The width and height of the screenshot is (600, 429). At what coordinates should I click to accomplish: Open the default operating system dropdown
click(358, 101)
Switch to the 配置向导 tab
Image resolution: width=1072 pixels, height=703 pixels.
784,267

***

» **Goal**
Copy the lines above word for word, keeping every character, number, and line break unchanged.

» **Written solution**
The width and height of the screenshot is (600, 429). At what coordinates should I click to accomplish: Open the default operating system dropdown
click(358, 101)
Switch to the 配置向导 tab
Image resolution: width=1072 pixels, height=703 pixels.
784,267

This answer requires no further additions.